Job Description

Position Summary:

Under the direction of the Senior Manager of Security, the Information Security Officer is accountable for ensuring the security, integrity, and availability of the company's information assets. This includes sustaining and improving a comprehensive information security program and ensuring compliance with our policies and standards. They will safeguard information by applying operational rigor to our security activities and by seeing that security risks are identified, assessed, reported, and accurately mitigated. They will work closely with various departments to promote a security-conscious culture and protect the organization from cyber threats.

Competencies Critical for Success:

Strong understanding of network and asset security architecture, endpoint protection, and cloud security best practices Experience with Security Information and Event Management (SIEM): Advanced correlation, threat hunting, threat detection, and analytics Experience with behavioural analytics, anomaly detection, security monitoring techniques. Security Incidents: Working through complex security incidents from detection to closure. Malware analysis: Skills in malware analysis including debugging, unpacking, and sandbox detonation and analysis. Active Directory, Entra ID, and Identity Management: Strong understanding of AD architectures, LDAP, SSO, Okta, and common attack vectors agains identity structures. Operating System Security: Comprehensive knowledge of Windows, Linux security mechanisms and hardening techniques including CIS Benchmarking standards Strong understanding of network protocols, traffic analysis and network-based detection techniques.

Primary Responsibilities:

Operate and improve our information security program according to our policies, standards, and procedures. Perform advanced monitoring and analysis of security alerts and system logs using monitoring tools, investigating and escalating potential security incidents. Analyze and validate escalated security alerts. Conduct detailed log analysis and forensic investigations of potentially affected systems during security events, documenting findings thoroughly. Support the vulnerability management program by technically validating scan results, prioritizing critical findings, and assisting technical teams in remediation planning and execution.

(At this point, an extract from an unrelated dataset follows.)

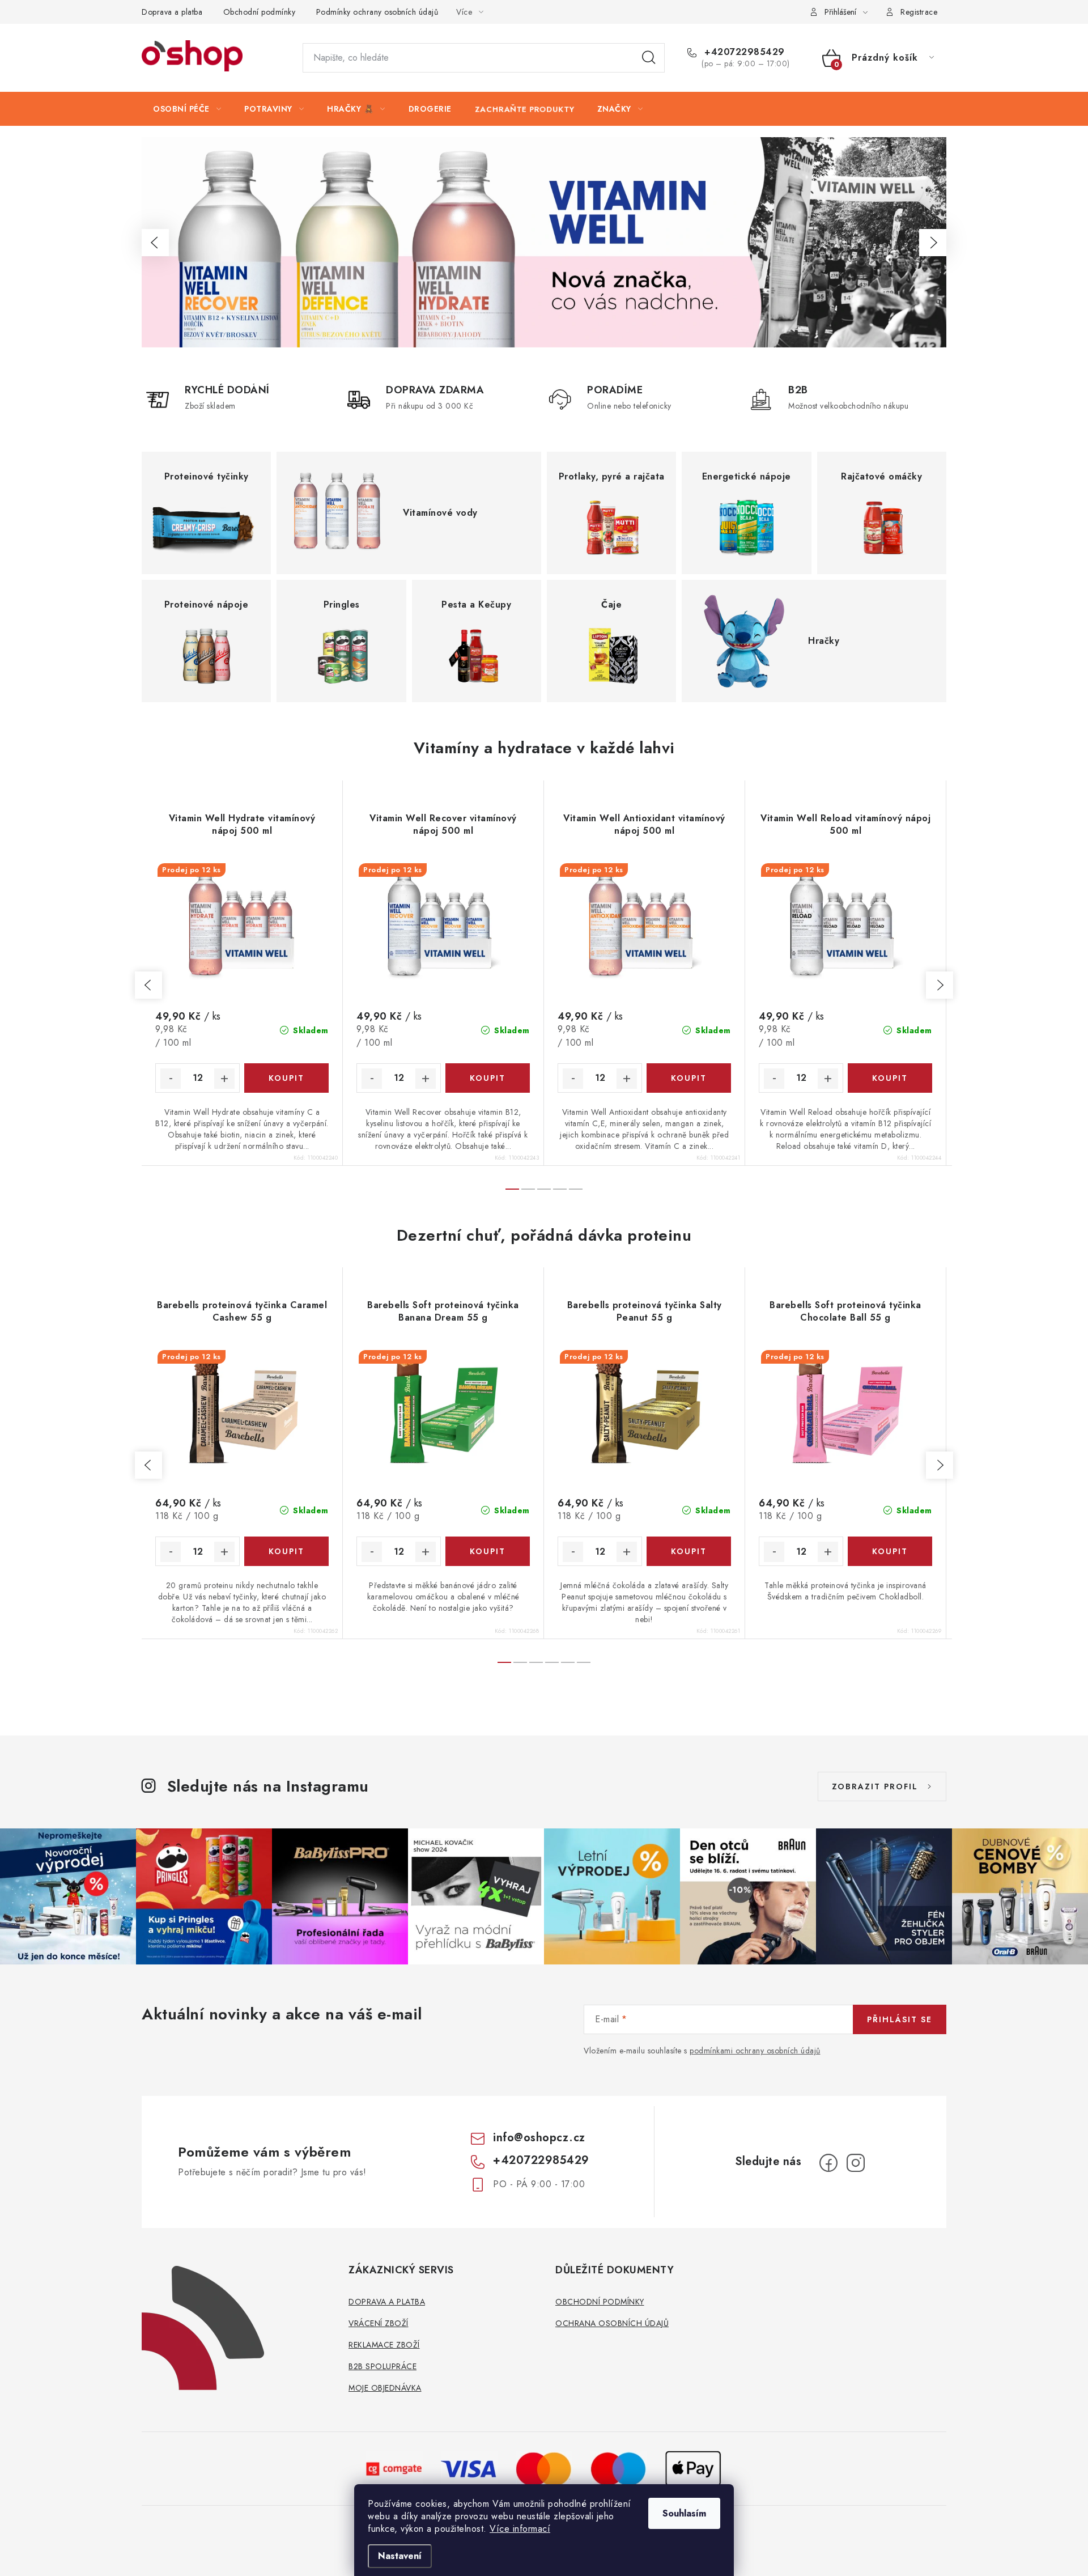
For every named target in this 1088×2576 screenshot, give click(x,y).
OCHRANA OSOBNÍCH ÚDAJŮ (612, 2323)
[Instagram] (856, 2163)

Execute tactical remediation and configuration changes to mitigate technical vulnerabilities, and to ensure adherence to security policies and compliance mandates. Design and implement security monitoring improvements, finding areas for automation workflows. Collaborate across all technology teams to enforce secure configuration standards (baselines) and provide technical security requirements related to network devices, operating systems, cloud environments, and core applications. Document findings, technical methodologies, and lessons learned from security incidents. You have excellent written and verbal communication skills, interpersonal and collaborative skills, and the ability to communicate information security and risk-related concepts to technical and nontechnical audiences at various hierarchical levels, ranging from senior management to technical specialists.

Additional Duties and Expectations:

Promote QHR's "Blue Culture" framework to foster a collaborative, positive and efficient workplace, Contribute to the organization's positive image both internally and externally, Perform other duties consistent with the position, as reasonably directed by your manager.

Qualifications, Education and Experience Requirements:

Minimum of 5 years recent experience in the Information Security field or related position. Relevant IT/Computer Engineering degree or diploma, or equivalent experience required Strong understanding of SIEM technologies and log analysis tools for event monitoring, threat detection, and incident response. Experience building, maintaining and ingesting threat feed data to enhance threat intelligence and proactive security measures. Knowledge of compliance and regulatory program requirements, intimate knowledge of Security Frameworks (NIST Cybersecurity Framework, SOC 2) Understanding of these key security control areas including: IPS/IDS, Penetration Testing, Patch Management/Vulnerability Management, System and Network Security Hardening, Data Loss Prevention Multi-factor authentication Experience with modern security solutions; EDR, WAF, JWT, Application Control, etc. Demonstrate an in-depth knowledge of Information Security risk and industry best practices.

Assets:

Relevant industry security certifications such as Certified Ethical Hacker (CEH), Offensive Security Certified Professional (OSCP), Systems Security Certified Practitioner (SSCP). Experience in Splunk Enterprise Security. Ability to perform advanced SPL queries to create and review security alerts, correlation searches, dashboard development, and report generation. Experience working in Microsoft Azure Defender for Cloud (MDC), Identity and Access Management (IAM), and Azure monitoring and logging analytics. Experience working with and applying principles from the NIST Cybersecurity Framework (CSF), specifically the structure, functions, and key activities within the current NIST CSF 2.0

Compensation and Logistics:

Base salary, variable bonus established at the corporate level, competitive benefits package Full-time permanent No travel required

QHR is a dynamic, high-growth Canadian technology company and division of Loblaw Companies Limited. Our mission is to unite Canadian Healthcare, connecting Providers and their Patients to information and each other.